The study was approved by the Sunnybrook Research Ethics Board, which means it meets federal guidelines for ethical research involving humans.
Study could ‘change treatment’ approach globally
Emergency physician Dr. Benjamin Abella, director of the Center for Resuscitation Science at the University of Pennsylvania, said while adrenaline has been a cornerstone of cardiac arrest treatment for many years, it’s never been put to a proper clinical trial.
Animal models, and more recent human data, do suggest the drug improves initial survival rates, he noted — as in simply bringing back someone’s pulse. “But it leads to way more neurological injuries. That has to be really considered in how we approach patients with cardiac arrest.”
The Dose18:33What do I need to know about cardiac arrest?
Abella, who isn’t involved in the EpiDose trial, welcomed deeper research into how well epinephrine works, given that hundreds of thousands of people across North America experience cardiac arrest in any given year.

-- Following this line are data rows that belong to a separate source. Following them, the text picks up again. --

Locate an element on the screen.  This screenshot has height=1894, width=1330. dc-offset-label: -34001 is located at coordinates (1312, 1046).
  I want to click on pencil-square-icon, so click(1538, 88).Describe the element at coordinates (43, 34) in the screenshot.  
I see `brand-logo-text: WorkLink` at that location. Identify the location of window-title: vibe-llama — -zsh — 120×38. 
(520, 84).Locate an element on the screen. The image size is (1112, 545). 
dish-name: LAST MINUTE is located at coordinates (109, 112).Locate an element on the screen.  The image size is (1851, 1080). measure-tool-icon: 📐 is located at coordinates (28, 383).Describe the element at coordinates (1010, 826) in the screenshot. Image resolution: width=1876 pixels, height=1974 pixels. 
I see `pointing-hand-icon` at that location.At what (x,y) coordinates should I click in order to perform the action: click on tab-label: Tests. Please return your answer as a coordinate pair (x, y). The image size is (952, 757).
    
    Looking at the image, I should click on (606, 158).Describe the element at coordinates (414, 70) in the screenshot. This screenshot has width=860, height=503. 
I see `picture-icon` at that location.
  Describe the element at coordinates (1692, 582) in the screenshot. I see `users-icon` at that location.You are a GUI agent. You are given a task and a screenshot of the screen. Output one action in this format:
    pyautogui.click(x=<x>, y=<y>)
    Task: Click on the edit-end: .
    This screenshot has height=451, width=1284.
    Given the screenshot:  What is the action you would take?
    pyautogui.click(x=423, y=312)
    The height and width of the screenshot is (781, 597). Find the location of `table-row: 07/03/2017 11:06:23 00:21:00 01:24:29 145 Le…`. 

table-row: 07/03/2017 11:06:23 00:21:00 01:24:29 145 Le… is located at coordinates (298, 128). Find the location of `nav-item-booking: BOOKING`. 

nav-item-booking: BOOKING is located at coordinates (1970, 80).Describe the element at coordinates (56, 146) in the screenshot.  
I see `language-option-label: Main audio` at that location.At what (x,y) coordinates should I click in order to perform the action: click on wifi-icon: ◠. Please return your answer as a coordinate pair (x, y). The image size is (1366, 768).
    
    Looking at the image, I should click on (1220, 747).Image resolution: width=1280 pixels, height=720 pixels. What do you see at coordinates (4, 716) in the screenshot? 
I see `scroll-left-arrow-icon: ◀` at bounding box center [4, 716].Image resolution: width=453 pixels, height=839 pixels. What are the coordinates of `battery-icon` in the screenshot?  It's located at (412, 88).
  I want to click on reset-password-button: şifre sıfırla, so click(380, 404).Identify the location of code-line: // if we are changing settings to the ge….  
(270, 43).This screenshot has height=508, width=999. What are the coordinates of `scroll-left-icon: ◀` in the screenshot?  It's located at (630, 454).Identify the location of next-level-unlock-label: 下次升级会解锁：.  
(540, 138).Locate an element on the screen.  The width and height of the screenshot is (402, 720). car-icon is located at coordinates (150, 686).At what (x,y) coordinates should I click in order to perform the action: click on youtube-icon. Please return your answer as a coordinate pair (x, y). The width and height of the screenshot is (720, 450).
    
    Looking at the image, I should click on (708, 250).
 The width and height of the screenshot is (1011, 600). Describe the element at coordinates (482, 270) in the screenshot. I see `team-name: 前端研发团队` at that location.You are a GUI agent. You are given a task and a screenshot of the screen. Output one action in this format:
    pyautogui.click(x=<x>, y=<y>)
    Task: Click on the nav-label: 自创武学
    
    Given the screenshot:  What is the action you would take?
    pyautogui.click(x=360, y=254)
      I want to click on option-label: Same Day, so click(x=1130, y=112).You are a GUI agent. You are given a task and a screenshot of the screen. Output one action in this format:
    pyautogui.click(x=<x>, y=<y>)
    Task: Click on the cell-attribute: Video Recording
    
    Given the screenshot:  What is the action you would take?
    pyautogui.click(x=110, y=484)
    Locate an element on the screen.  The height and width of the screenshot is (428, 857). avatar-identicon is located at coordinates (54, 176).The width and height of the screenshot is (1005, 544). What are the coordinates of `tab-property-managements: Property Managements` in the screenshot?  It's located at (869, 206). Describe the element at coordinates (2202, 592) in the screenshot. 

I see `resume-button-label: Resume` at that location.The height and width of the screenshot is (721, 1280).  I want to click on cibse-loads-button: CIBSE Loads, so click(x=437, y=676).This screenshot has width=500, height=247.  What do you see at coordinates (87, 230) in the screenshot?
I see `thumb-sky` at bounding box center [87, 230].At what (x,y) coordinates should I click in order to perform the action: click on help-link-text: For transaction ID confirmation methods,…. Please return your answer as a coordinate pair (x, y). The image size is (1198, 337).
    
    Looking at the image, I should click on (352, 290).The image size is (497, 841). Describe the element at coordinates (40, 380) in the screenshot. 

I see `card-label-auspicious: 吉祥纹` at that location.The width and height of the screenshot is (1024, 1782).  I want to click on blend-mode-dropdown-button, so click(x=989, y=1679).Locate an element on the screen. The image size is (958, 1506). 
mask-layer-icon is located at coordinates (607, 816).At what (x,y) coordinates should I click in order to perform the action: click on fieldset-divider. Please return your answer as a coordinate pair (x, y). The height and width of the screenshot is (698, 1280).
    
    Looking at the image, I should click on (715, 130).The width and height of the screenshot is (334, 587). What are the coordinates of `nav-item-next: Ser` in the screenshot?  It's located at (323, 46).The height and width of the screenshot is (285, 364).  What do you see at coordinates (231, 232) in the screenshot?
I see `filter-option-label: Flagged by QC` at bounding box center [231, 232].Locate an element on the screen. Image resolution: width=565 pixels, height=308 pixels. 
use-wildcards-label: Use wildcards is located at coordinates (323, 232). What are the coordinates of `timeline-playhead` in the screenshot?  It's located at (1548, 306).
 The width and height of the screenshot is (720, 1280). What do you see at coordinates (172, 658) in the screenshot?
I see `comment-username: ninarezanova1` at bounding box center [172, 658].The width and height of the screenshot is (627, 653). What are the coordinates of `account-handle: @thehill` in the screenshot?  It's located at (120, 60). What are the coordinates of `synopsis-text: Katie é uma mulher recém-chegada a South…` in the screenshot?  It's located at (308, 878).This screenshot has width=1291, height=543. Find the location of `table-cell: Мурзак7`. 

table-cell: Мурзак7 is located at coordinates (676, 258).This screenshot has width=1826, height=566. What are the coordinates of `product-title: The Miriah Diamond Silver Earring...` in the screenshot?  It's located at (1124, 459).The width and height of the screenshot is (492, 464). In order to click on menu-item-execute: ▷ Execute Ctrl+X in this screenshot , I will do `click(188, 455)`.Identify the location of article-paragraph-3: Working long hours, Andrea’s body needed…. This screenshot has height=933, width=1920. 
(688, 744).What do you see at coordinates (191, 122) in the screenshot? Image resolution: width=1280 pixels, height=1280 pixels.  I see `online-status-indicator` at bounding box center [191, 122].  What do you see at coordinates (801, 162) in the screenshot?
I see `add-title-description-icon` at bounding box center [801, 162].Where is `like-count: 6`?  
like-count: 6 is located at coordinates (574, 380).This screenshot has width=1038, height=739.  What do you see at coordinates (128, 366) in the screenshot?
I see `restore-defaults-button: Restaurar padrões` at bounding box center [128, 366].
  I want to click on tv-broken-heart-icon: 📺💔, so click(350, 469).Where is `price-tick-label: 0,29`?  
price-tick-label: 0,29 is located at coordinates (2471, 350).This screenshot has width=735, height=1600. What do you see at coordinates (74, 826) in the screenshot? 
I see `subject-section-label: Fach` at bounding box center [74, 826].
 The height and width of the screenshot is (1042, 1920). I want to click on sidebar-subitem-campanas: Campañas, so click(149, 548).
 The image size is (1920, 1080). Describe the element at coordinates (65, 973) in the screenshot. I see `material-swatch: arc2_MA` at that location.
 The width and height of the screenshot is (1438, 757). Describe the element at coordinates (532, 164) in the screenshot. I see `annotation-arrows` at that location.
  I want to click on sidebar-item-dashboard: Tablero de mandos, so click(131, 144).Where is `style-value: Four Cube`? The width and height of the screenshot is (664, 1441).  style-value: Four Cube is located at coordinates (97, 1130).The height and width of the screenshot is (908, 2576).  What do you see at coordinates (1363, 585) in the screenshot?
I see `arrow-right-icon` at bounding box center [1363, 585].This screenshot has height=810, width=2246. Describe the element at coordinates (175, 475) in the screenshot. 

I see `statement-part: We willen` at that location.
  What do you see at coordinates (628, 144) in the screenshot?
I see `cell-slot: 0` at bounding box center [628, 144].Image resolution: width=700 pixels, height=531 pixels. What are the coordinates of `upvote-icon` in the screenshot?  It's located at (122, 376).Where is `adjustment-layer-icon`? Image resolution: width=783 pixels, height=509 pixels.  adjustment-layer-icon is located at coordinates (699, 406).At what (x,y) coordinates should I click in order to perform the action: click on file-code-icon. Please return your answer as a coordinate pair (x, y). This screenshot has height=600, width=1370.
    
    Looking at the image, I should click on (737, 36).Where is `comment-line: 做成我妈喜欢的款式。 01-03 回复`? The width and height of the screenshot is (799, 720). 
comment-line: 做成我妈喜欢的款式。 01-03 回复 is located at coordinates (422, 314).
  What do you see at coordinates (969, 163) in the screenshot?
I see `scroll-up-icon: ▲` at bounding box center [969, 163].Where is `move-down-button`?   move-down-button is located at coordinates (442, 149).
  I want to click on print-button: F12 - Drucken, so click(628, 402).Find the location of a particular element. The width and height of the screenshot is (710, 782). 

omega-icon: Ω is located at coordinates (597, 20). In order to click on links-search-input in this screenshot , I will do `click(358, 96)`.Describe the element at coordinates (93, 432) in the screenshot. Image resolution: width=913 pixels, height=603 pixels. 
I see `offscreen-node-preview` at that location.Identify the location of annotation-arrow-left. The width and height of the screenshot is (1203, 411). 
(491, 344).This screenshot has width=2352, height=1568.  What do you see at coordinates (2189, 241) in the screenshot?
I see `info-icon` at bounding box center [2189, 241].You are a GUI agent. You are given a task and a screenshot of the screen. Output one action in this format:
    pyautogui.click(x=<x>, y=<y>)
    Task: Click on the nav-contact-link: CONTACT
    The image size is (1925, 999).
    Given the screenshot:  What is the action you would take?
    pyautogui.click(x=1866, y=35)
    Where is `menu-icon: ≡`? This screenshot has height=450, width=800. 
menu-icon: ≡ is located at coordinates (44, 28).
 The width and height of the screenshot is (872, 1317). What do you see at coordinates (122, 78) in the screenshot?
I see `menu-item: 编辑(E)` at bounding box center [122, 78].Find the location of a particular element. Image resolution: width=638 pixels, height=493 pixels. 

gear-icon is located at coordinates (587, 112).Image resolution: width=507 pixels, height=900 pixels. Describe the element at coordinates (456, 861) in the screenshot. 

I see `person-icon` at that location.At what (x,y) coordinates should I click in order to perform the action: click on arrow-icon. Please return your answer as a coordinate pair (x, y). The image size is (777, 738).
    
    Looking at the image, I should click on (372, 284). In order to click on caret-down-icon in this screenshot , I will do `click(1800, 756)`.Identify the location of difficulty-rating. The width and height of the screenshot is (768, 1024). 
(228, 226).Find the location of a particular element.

“Dosing and timing of epinephrine are both really open questions, and we don’t have the answers,” he said. “I’m old enough to remember a time when dosing for epinephrine was much higher during cardiac arrest in the guidelines than what we do currently. And so that was changed — and it may need to change yet again.”
Lin and Campeau are both optimistic that the EpiDose trial could eventually reshape how paramedics tackle situations where someone’s heart has stopped beating, and even inform global clinical guidelines for how to best use epinephrine.
“We know that this is a crucial study,” Campeau said. “It can change treatment for cardiac patients across Canada, and possibly worldwide.”